A parte fascinante do meu cargo atual é exatamente ter uma responsabilidade mundial. A Kérastase é a única marca capilar de luxo verdadeiramente global, o que implica estar constantemente atenta às grandes tendências mundiais e aos países onde a beleza é mais sofisticada, como o norte da Ásia, sem esquecer comportamentos como o pragmatismo das consumidoras norte-americanas.
O desafio é conseguir ter uma marca atrativa e relevante nos quatro cantos do mundo. A celebração recente dos 60 anos da marca é um tributo à sua longevidade, mas exige que tenhamos sempre de nos rejuvenescer e reinventar.
Qual é o momento que o mercado de produtos capilares atravessa em termos de consumo, comunicação e pontos de venda?
Nos últimos anos, assistimos a uma aceleração do mercado ‘premium’ de cuidados de cabelo e a Kérastase foi o maior contribuidor para esse crescimento, tornando-o mais inovador e sofisticado. Hoje em dia, os consumidores são mais exigentes, mais conhecedores, sobretudo através de meios como o TikTok.
Como tal, esperam resultados mais transformadores e experiências mais surpreendentes. O fenómeno da advocacia, como alavanca de notoriedade e penetração nas camadas mais jovens, está entre as grandes mudanças operadas na esfera internacional.
“O marketing operacional local é mais tático, ágil e de curto prazo, enquanto o marketing global é mais estratégico e com um horizonte temporal mais longo”, refere Rosa Carriço
Por outro lado, assistimos a uma multiplicação de ‘touchpoints’, de comunicação e de distribuição, que exige uma multiplicação de produção de conteúdos e uma nova complexidade na ativação. Tudo isto, juntamente com uma fluidez geográfica de ‘social media’ e uma mistura cultural cada vez maior, tornou o nosso trabalho enquanto ‘marketers’ e comunicadores muito mais desafiante e interessante.
Qual é a experiência profissional que teve em França que mais a marcou?
A experiência atual da Kérastase. Adoro viver o ‘turnaround’ de uma marca, o repensar e questionar tudo, desde a estratégia de comunicação ao modelo de negócio. Já tinha vivido uma experiência semelhante quando trabalhei na L’Oréal Paris e começa a ser a minha imagem pessoal de marca.

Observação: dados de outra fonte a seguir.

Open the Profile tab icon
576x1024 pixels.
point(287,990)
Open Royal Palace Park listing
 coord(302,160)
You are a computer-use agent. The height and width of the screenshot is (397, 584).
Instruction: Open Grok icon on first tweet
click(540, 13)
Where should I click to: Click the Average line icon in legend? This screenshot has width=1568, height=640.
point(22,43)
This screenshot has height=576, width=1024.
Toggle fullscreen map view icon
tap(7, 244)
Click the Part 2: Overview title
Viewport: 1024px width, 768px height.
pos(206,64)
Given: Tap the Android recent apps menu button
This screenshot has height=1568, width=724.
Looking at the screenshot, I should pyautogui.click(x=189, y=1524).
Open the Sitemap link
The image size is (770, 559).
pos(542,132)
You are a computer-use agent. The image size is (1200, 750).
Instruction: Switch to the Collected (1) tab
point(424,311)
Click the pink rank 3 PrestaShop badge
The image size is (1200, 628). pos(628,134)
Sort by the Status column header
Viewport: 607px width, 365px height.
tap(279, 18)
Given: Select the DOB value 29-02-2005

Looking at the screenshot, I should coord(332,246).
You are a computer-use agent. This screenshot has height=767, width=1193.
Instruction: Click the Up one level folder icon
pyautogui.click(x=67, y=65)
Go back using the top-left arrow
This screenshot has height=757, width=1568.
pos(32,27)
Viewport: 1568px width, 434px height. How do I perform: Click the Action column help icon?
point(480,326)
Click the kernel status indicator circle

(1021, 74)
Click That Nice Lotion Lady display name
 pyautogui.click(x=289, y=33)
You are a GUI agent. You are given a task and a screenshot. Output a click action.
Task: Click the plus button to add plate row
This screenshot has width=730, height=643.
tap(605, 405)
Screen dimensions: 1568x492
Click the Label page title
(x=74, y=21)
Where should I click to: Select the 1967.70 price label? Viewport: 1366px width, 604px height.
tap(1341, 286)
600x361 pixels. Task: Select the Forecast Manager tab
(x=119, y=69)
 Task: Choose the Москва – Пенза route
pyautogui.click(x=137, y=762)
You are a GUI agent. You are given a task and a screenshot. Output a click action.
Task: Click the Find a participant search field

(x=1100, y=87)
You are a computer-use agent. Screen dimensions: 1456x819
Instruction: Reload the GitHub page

Acho que não fui feita para gerir o ‘status quo’ ou limitar-me a seguir as regras impostas por outros. Gosto da inquietação de desafiar as ideias pré-concebidas e de fazer o que ainda não foi feito.
Do que é que tem mais saudades do mercado português?
Tenho saudades dos portugueses. Já vivi em vários países e pertenci a várias equipas, mas nunca vou esquecer o espírito de equipa que tinha em Portugal. Uma mistura perfeita de paixão, ambição e espírito ‘work hard, play hard’. Pessoalmente, tenho saudades de viver à beira-mar e de estar perto da minha família, de quem sou tão próxima, bem como dos grandes amigos que ainda tenho em Portugal.
Pensa regressar a Portugal?
Claro que sim, porque Portugal é, provavelmente, um dos países no mundo com maior qualidade de vida e porque há, atualmente, uma nova geração de empreendedorismo e de criatividade que me dá imensa vontade de integrar, para poder contribuir para que Portugal seja cada vez melhor.